Por onde anda a famosa discrição e eficiência da estrutura portista?

domingo, 18 de julho de 2010

Walter, o "analfabeto"

«A novela está prestes a terminar. Walter chegou ontem [sexta-feira] ao Porto para negociar os termos do contrato, que deverá ser de cinco temporadas, com os dragões. A reunião final está marcada para esta manhã [Sábado] com a presença do empresário Teodoro Fonseca, do jogador e dos responsáveis portistas.
O JOGO testemunhou a chegada do avançado à Invicta ao início da manhã [de sexta-feira], onde tinha dois funcionários do clube à espera na porta VIP do Aeroporto Francisco Sá Carneiro.
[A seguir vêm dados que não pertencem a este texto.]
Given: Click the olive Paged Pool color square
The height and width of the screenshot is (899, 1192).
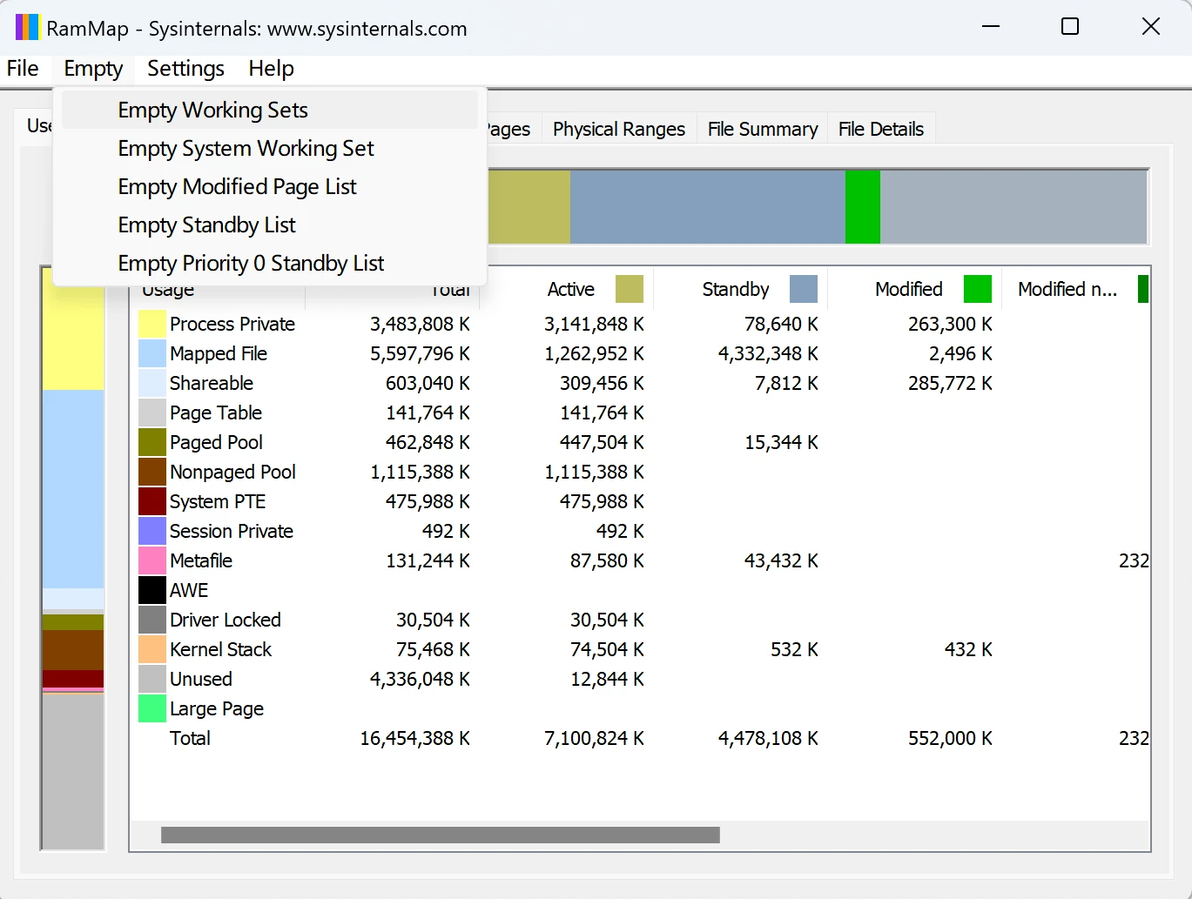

De lá, o reforço para o ataque seguiu directamente para um hotel da cidade a fim de descansar um pouco da viagem. À tarde já efectuou alguns exames médicos, que vai completar durante o dia de hoje [Sábado].»


Tudo indica que o "bigorna" será uma das caras novas na apresentação da equipa aos adeptos e, segundo a comunicação social, a SAD portista terá investido 3,7 milhões na compra de 50% do passe do jogador do Internacional de Porto Alegre.

Entretanto, um jornal de Lisboa - o Diário de Notícias - descobriu que o internacional sub-20 brasileiro (9 jogos, 5 golos) é um esbanjador de dinheiro, praticamente analfabeto e que tem muitas dificuldades em ler e escrever.

Pois pode ser que o "analfabeto" surpreenda os "doutores" jornalistas da capital com um recital de golos poéticos...



P.S. Quando veio de Moçambique para o Benfica, alguém se preocupou em saber se o Eusébio sabia escrever poemas?